## Supplied text
Although many of the convective bands were already located over the Yucatán Peninsula, Hurricane Dean continued to intensify until the eye made landfall. As the eye moved over Mexico near the town of Majahual in the Costa Maya area, the NHC estimated surface level winds of 175 mph (280 km/h), making Dean the first storm to make landfall as a Category 5 hurricane in the Atlantic basin since Hurricane Andrew in 1992. At the same time, a dropsonde reading from the hurricane's eye estimated a central pressure of 905 mbar, making Dean the third most intense landfalling Atlantic storm in history (after the Labor Day Hurricane of 1935 and Hurricane Gilbert of 1988) and tying Dean with Camille and Mitch as the seventh most intense hurricane ever recorded in the Atlantic basin. The landfall itself occurred in a sparsely populated area of the Costa Maya region of the Mexican state of Quintana Roo near 18.7 N 87.8 W at 0900 UTC August 21 and brought with it a storm surge of 12–18 ft (3.7–5.5 m). A weather station at Chetumal (the capital of Quintana Roo, Mexico) reported 6.65 in (17 cm) of rainfall during Hurricane Dean's landfall. As expected, the landfall caused significant weakening of the storm; the eye filled and the cold cloud-tops warmed. The land severely disrupted the storm's organization, and by the time Dean crossed the Yucatán Peninsula it had weakened to a Category 1 hurricane.

Gulf of Mexico and demise
Hurricane Dean emerged into the Bay of Campeche as a Category 1 hurricane on the afternoon of August 21. Its inner core was largely disrupted, so although a ragged eye reformed over the warm waters of the bay, the hurricane no longer had the structure to support its previous strength. Nevertheless, the warm waters of the bay proved conducive for some development and the eye contracted overnight, indicating that the hurricane was regaining structure. With better structure came stronger winds of 100 mph (160 km/h), and the storm was re-categorized as a Category 2 hurricane.

## Instructions for the task
Print the Hurricane Dean passage above in full, word for word, with nothing changed or left out.

## Stored data

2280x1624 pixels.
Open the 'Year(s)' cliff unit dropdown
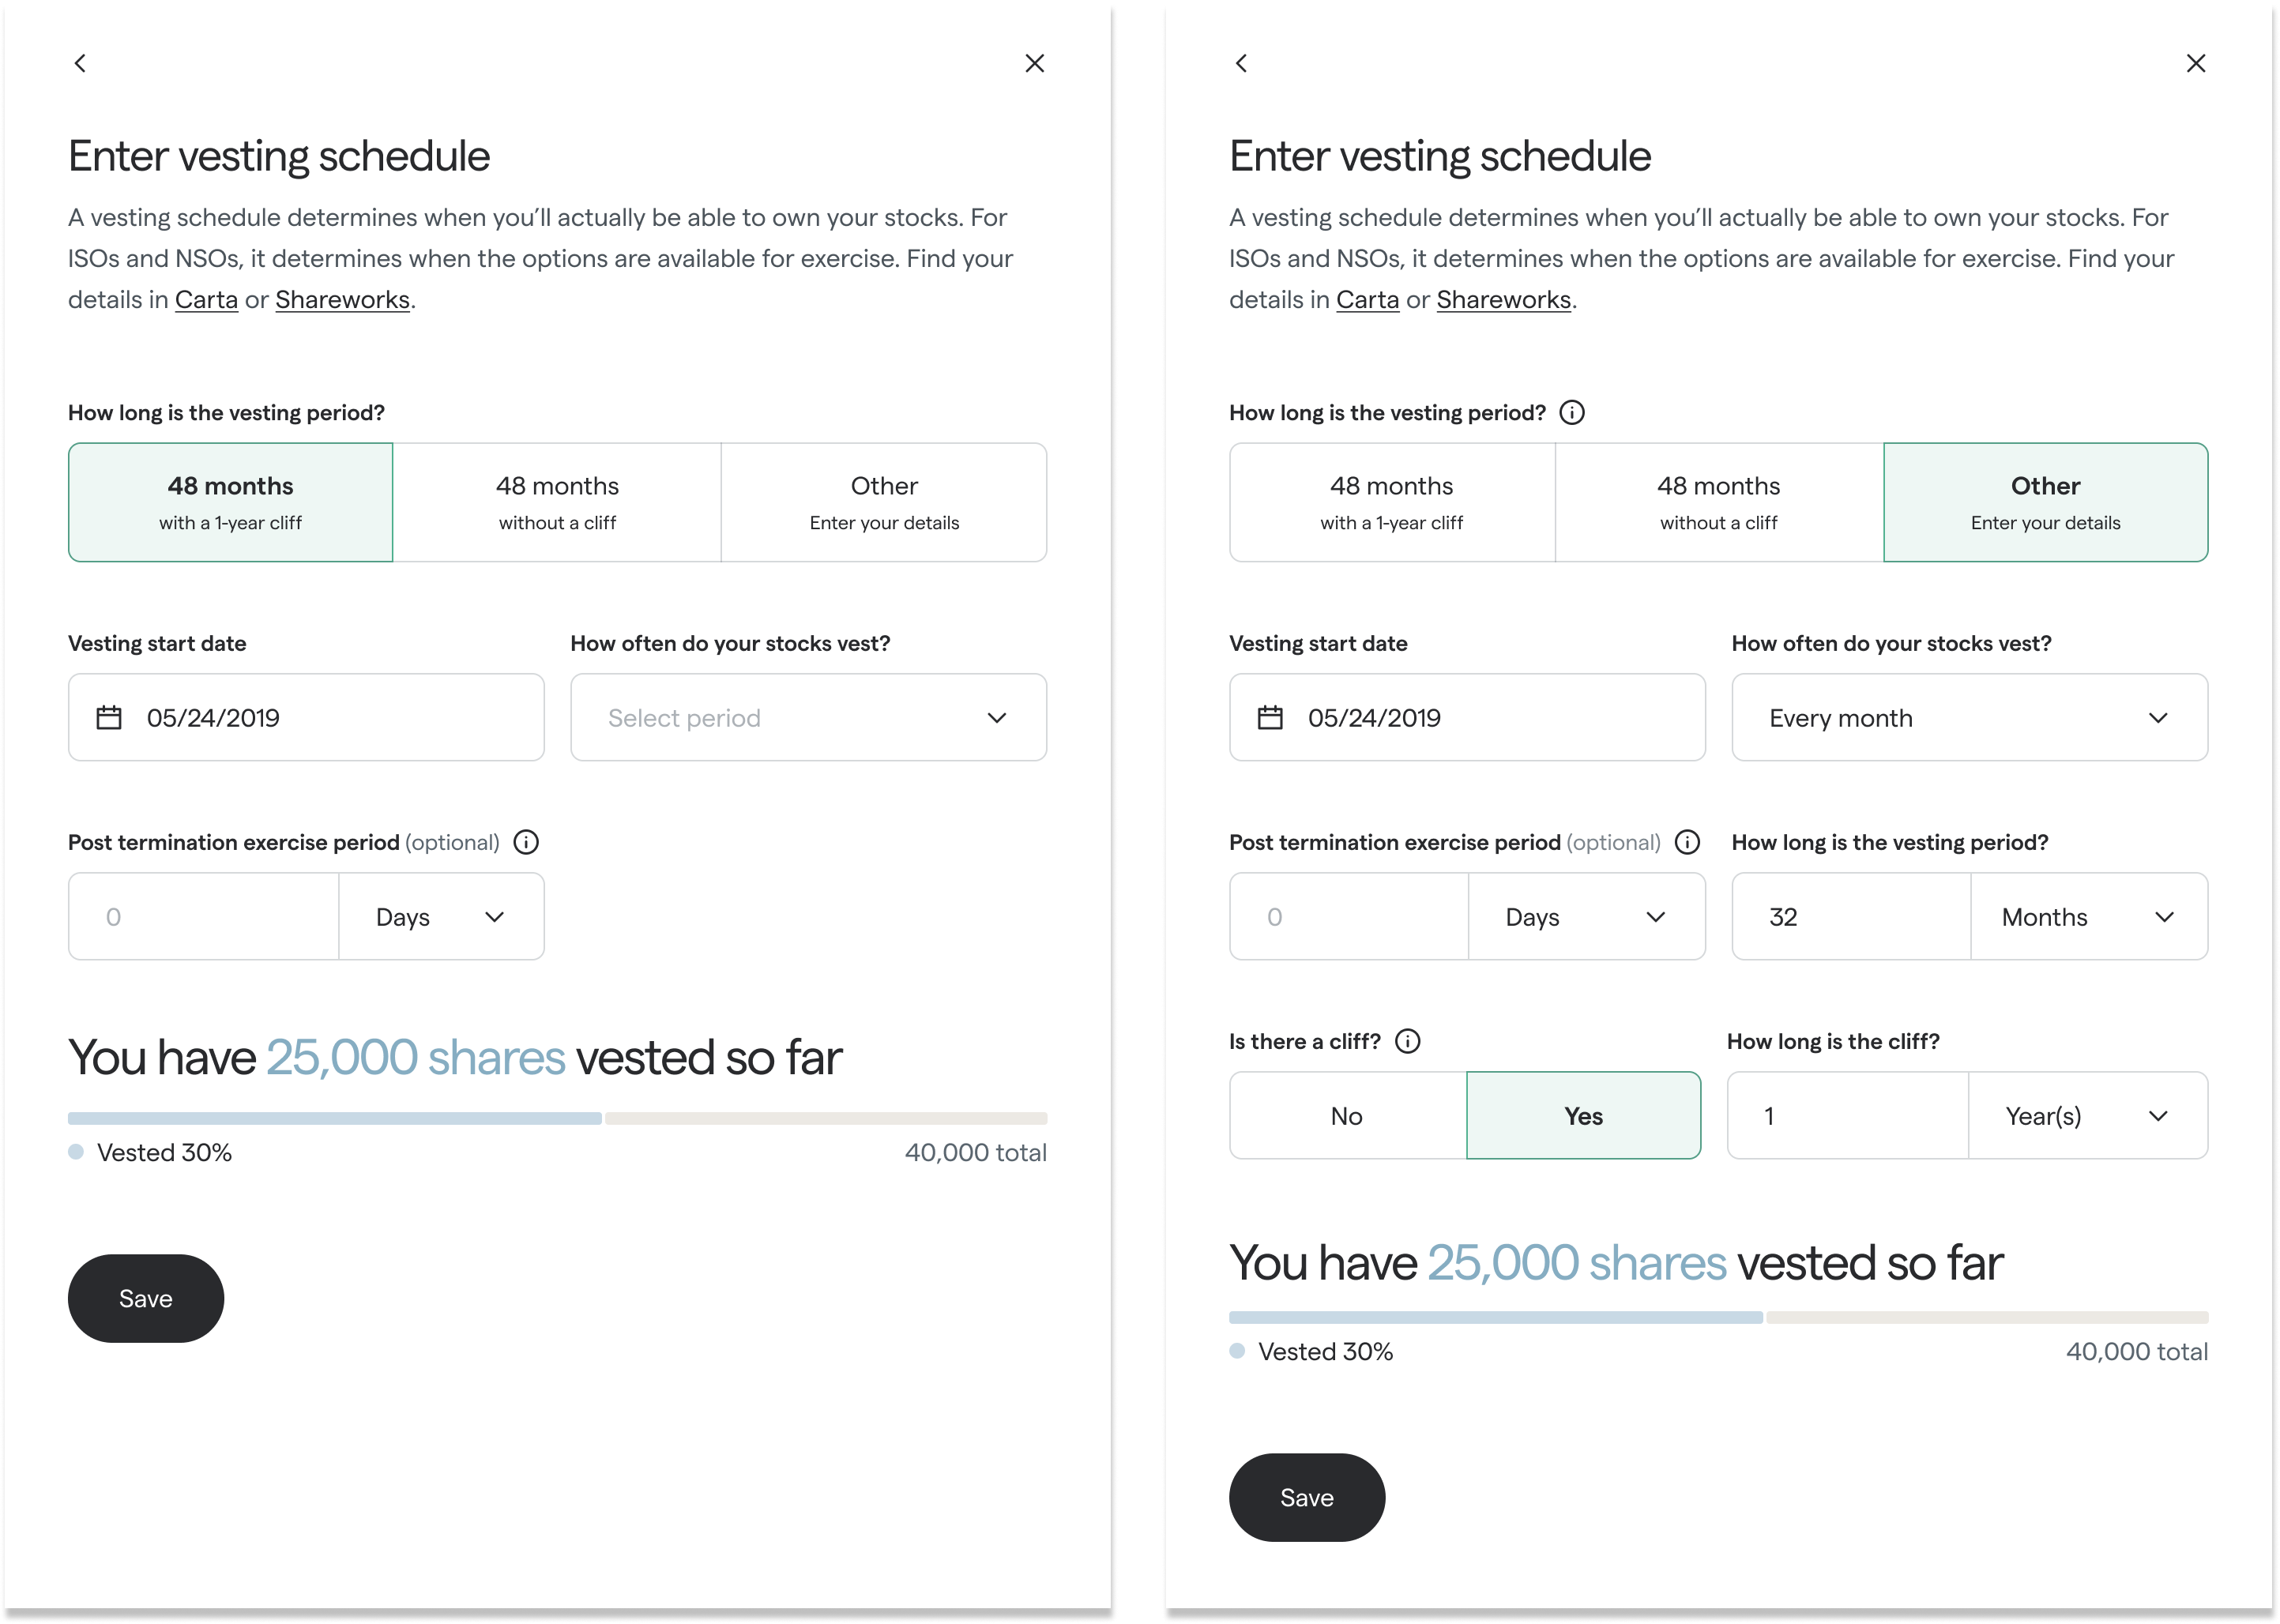[2087, 1116]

## Task response
Although many of the convective bands were already located over the Yucatán Peninsula, Hurricane Dean continued to intensify until the eye made landfall. As the eye moved over Mexico near the town of Majahual in the Costa Maya area, the NHC estimated surface level winds of 175 mph (280 km/h), making Dean the first storm to make landfall as a Category 5 hurricane in the Atlantic basin since Hurricane Andrew in 1992. At the same time, a dropsonde reading from the hurricane's eye estimated a central pressure of 905 mbar, making Dean the third most intense landfalling Atlantic storm in history (after the Labor Day Hurricane of 1935 and Hurricane Gilbert of 1988) and tying Dean with Camille and Mitch as the seventh most intense hurricane ever recorded in the Atlantic basin. The landfall itself occurred in a sparsely populated area of the Costa Maya region of the Mexican state of Quintana Roo near 18.7 N 87.8 W at 0900 UTC August 21 and brought with it a storm surge of 12–18 ft (3.7–5.5 m). A weather station at Chetumal (the capital of Quintana Roo, Mexico) reported 6.65 in (17 cm) of rainfall during Hurricane Dean's landfall. As expected, the landfall caused significant weakening of the storm; the eye filled and the cold cloud-tops warmed. The land severely disrupted the storm's organization, and by the time Dean crossed the Yucatán Peninsula it had weakened to a Category 1 hurricane.

Gulf of Mexico and demise
Hurricane Dean emerged into the Bay of Campeche as a Category 1 hurricane on the afternoon of August 21. Its inner core was largely disrupted, so although a ragged eye reformed over the warm waters of the bay, the hurricane no longer had the structure to support its previous strength. Nevertheless, the warm waters of the bay proved conducive for some development and the eye contracted overnight, indicating that the hurricane was regaining structure. With better structure came stronger winds of 100 mph (160 km/h), and the storm was re-categorized as a Category 2 hurricane.